◆ What is expected
Switch every "circle" to "marker" in the rows from the line with "Click the blue text AX55X2" to the line with "click(x=65, y=282)", changing nothing else. Return only those lines.

◆ Items

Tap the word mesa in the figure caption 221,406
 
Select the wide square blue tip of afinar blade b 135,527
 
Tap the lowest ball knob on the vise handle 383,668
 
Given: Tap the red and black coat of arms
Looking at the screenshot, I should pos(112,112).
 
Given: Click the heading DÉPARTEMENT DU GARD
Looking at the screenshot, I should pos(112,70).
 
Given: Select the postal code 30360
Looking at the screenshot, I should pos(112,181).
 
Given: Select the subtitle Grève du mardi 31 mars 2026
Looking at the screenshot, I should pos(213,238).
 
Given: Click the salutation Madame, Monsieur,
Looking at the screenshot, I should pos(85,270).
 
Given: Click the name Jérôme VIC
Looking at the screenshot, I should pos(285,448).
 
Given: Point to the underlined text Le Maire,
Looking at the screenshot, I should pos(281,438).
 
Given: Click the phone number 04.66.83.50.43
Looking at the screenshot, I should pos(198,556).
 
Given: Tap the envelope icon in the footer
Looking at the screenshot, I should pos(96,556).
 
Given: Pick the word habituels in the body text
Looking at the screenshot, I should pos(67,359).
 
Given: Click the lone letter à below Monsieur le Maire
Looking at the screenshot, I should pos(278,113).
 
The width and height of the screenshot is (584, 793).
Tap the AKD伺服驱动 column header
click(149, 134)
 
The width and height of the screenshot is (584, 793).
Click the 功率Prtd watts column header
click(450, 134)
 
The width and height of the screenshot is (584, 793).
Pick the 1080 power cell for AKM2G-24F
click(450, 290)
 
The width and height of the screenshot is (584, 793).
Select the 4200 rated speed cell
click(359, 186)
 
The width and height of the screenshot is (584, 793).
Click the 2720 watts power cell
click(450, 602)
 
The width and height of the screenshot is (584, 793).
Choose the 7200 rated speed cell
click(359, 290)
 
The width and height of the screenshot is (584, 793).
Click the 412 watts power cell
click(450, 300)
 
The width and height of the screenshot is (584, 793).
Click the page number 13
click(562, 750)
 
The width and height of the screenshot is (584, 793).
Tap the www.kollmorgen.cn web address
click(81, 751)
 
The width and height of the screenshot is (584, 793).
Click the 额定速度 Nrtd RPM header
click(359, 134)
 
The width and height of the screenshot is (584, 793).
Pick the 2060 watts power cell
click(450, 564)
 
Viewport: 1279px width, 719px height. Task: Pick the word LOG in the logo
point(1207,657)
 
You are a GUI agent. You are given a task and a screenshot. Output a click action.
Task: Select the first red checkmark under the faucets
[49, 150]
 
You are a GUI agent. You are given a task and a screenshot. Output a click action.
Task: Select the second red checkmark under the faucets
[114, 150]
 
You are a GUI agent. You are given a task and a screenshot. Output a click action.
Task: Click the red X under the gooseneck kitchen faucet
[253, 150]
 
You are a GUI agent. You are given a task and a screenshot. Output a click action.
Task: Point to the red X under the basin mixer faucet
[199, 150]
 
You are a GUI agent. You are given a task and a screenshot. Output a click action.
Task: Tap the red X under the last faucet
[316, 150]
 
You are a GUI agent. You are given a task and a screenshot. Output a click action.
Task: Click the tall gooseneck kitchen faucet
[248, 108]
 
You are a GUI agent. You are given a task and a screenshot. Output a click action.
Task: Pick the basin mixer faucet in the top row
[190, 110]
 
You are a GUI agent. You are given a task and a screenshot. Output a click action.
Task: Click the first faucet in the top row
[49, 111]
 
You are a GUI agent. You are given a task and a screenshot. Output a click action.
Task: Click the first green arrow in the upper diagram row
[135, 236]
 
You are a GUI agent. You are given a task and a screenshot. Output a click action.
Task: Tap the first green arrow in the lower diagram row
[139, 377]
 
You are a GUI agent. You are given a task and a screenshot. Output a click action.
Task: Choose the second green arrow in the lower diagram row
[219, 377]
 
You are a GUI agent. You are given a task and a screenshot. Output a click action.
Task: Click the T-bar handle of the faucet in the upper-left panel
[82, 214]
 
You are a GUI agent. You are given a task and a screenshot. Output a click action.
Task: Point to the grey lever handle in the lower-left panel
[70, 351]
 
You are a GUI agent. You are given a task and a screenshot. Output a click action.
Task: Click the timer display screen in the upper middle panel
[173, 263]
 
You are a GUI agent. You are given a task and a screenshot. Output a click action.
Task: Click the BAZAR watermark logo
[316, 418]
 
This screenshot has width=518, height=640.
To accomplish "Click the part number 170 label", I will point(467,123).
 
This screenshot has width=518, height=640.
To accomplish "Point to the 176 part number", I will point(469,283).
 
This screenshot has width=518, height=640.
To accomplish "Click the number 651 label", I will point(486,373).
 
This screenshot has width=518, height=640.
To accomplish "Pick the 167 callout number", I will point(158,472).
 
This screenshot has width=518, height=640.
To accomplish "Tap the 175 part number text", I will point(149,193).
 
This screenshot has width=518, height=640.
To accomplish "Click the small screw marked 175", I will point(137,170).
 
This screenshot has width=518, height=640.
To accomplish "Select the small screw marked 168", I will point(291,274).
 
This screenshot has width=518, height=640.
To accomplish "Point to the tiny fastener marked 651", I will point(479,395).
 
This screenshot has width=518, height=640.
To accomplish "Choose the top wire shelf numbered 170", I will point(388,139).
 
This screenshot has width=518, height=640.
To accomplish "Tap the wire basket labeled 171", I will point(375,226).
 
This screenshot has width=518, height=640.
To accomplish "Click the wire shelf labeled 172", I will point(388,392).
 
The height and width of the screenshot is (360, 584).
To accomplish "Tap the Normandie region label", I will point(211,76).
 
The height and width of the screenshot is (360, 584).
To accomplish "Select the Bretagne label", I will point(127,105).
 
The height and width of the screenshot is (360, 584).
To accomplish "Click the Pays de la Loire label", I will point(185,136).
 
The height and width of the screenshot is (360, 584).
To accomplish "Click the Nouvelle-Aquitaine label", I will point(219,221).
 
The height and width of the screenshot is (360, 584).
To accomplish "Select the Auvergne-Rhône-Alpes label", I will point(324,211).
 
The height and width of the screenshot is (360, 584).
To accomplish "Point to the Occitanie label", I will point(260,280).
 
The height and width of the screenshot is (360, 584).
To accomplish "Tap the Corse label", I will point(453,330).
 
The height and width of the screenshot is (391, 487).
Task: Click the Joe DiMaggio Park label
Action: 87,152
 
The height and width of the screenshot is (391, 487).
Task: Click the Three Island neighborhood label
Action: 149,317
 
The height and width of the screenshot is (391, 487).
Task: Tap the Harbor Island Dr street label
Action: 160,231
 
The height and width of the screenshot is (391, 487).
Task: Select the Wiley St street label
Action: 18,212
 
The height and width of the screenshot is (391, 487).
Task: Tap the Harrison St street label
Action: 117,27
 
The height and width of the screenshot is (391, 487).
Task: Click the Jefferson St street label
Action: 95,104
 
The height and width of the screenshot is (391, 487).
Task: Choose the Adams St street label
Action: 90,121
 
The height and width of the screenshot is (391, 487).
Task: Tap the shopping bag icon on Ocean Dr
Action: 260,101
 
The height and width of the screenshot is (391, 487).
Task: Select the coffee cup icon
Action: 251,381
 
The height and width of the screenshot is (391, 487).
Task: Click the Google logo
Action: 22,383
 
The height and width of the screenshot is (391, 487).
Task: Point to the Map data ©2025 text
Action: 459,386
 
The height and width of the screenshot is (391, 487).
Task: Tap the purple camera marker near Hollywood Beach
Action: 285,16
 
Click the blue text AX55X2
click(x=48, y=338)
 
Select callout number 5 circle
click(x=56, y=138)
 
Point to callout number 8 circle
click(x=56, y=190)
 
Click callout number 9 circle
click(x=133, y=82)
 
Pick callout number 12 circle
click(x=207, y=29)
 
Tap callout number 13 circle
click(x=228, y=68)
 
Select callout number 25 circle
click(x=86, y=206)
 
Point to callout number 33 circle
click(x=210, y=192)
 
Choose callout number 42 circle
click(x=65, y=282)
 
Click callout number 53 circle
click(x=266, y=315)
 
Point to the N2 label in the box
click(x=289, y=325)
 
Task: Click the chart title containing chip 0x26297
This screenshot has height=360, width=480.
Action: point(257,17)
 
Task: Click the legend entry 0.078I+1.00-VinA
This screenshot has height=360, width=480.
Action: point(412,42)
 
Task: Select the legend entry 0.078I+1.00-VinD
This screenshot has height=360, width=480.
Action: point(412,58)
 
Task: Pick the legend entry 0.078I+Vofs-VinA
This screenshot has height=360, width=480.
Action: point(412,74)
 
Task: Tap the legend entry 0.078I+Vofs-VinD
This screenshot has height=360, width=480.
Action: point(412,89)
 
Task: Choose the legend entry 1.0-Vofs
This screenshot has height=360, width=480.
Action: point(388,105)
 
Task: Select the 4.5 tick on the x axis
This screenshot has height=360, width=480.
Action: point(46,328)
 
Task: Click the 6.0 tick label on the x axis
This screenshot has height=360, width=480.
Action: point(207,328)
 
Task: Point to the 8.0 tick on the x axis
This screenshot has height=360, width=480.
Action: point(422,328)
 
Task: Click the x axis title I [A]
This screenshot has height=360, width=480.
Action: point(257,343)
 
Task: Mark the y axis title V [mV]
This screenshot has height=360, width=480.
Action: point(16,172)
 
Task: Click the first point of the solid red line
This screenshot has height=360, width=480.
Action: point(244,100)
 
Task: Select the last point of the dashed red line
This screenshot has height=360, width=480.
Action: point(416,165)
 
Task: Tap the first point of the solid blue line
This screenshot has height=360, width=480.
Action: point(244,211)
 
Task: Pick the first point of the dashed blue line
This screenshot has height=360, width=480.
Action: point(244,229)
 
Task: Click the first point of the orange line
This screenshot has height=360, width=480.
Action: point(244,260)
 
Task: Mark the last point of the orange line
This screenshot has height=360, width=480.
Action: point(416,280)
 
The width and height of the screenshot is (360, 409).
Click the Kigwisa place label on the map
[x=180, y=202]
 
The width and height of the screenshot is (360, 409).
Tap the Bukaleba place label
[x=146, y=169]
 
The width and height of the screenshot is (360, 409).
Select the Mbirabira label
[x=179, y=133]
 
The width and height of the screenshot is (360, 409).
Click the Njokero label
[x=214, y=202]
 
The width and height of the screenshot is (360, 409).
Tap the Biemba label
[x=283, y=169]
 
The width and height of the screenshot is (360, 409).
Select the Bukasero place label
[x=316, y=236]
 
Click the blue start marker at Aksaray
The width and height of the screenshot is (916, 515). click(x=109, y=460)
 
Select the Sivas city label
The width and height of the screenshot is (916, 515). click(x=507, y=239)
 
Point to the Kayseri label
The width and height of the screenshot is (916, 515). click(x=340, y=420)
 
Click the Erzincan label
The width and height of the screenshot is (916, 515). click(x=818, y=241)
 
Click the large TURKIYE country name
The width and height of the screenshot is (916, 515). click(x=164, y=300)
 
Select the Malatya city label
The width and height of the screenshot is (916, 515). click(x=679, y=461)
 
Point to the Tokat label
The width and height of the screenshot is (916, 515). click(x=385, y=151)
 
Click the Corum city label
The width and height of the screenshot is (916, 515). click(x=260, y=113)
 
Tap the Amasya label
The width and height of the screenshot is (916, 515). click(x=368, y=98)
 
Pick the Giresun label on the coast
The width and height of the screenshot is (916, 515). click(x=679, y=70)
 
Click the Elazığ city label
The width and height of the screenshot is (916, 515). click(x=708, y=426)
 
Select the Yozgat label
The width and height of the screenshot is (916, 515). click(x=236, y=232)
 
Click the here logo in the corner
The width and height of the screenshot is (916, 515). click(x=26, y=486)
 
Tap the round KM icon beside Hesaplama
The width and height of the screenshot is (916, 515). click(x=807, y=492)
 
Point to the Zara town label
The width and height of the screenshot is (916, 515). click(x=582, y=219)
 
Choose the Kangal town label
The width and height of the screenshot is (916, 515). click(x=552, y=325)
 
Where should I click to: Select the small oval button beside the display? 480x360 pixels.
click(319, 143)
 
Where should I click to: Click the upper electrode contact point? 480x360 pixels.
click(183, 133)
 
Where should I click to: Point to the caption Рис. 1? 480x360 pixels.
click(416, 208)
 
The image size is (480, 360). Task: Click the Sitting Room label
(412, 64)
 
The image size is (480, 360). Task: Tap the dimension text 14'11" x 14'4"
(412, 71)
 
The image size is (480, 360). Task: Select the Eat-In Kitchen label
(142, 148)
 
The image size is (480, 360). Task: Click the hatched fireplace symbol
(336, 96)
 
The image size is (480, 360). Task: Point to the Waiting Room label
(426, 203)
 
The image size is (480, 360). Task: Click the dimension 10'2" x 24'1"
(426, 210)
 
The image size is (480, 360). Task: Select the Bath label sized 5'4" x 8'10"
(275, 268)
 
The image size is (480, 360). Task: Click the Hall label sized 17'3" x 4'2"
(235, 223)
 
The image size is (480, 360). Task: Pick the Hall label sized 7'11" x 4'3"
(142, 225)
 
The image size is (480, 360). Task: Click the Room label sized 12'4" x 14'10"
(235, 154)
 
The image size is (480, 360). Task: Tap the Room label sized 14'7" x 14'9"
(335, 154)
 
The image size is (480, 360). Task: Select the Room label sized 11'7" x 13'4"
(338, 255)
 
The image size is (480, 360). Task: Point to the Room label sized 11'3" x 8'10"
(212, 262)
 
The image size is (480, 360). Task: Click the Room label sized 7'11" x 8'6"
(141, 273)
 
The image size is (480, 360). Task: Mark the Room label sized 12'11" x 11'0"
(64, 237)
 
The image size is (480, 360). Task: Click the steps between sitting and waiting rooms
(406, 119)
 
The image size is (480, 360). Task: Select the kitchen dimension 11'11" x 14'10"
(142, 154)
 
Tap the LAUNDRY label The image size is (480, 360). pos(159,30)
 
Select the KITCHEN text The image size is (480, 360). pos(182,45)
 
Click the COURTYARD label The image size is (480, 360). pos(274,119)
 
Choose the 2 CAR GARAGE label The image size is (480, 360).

◆ Problem solution
Click the blue text AX55X2
click(x=48, y=338)
 
Select callout number 5 marker
click(x=56, y=138)
 
Point to callout number 8 marker
click(x=56, y=190)
 
Click callout number 9 marker
click(x=133, y=82)
 
Pick callout number 12 marker
click(x=207, y=29)
 
Tap callout number 13 marker
click(x=228, y=68)
 
Select callout number 25 marker
click(x=86, y=206)
 
Point to callout number 33 marker
click(x=210, y=192)
 
Choose callout number 42 marker
click(x=65, y=282)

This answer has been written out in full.